Practical Considerations
Time and money. In a 1996 study published by IDC ("A Study of the Financial Impact of Data Warehousing," IDC, 1996), the average cost of building a data warehouse was $2.2 million, with an average time of 2.3 years to break even. Ninety percent of the companies in the study achieved greater than 40 percent return on investment (ROI), and 50 percent achieved over 160 percent ROI. The average ROI over three years, cumulative, was about 400 percent, with a higher ROI for data marts. Clearly, building a data warehouse can be profitable, but it's not a quick hit. Your company should be aware of the amount of investment likely before any payback can be expected.
Space. Data warehouses require lots of disk space. When estimating how much storage space you'll need, don't look at just the current production systems. Remember that you'll be building a system of historical data. Most organizations will want to keep at least a year's worth of data, and if you want to do any kind of trend analysis, you will need several years. Also, reports and analysis usually need more than one index. Be generous in your estimates of disk space. Data warehouses measured in terabytes are not unusual, and some large organizations are even using petabytes. (A petabyte equals 1,024 terabytes.)
Consolidation. Combining data from multiple sources may reveal incompatibilities or problems with your OLTP systems. Consistency is especially important for data-mining applications, since most datamining tools teach themselves how to analyze the data by looking at it. You may need either to do extensive data scrubbing or to fix the OLTP systems. Talk to users about their data needs, and decide whether the result justifies the cost.

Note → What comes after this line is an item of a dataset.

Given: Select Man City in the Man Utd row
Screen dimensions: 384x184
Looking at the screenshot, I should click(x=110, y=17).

Security. Security considerations for data warehouses are different from those for OLTP systems. For a data warehouse to pay for itself, lots of users have to be able to benefit from it, and therefore more users will need access to data than are traditionally authorized by OLTP security. According to experts, a "right to know" mind-set must prevail over the "need to know" philosophy, which would restrict access to data warehouses and minimize their effectiveness. If your organization can't make that cultural change, a data warehouse may be a wasted investment.
User-friendliness. Data warehouses have to be user-friendly. Since a data warehouse is not a production system, users don't have to use it. And the fastest, most reliable system won't be used if the user doesn't understand it or finds it cumbersome to work with.

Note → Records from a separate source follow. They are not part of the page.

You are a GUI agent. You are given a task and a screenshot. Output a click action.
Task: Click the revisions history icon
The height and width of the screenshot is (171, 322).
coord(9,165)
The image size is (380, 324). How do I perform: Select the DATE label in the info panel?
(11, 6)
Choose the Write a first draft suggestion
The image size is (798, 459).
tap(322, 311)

Project planning. A data warehouse sometimes takes years to implement. Before embarking on a data-warehousing project, determine what your business objectives for it are, what the potential costs are versus the benefits, what resources you'll need, and how much organizational commitment you'll need. Without good planning and user buy-in, the project is not likely to be successful.
As more and more corporations come to appreciate that the information they gather each day is an asset, they will rely more and more on data warehousing. But while a data warehouse can provide managers with the means to ask questions of their data and get back meaningful answers, it can't automatically make a company more profitable. A good technology can't substitute for good management. Whether a data warehouse becomes a valuable strategic tool or an expensive white elephant depends as much on the organization using it as on the technology.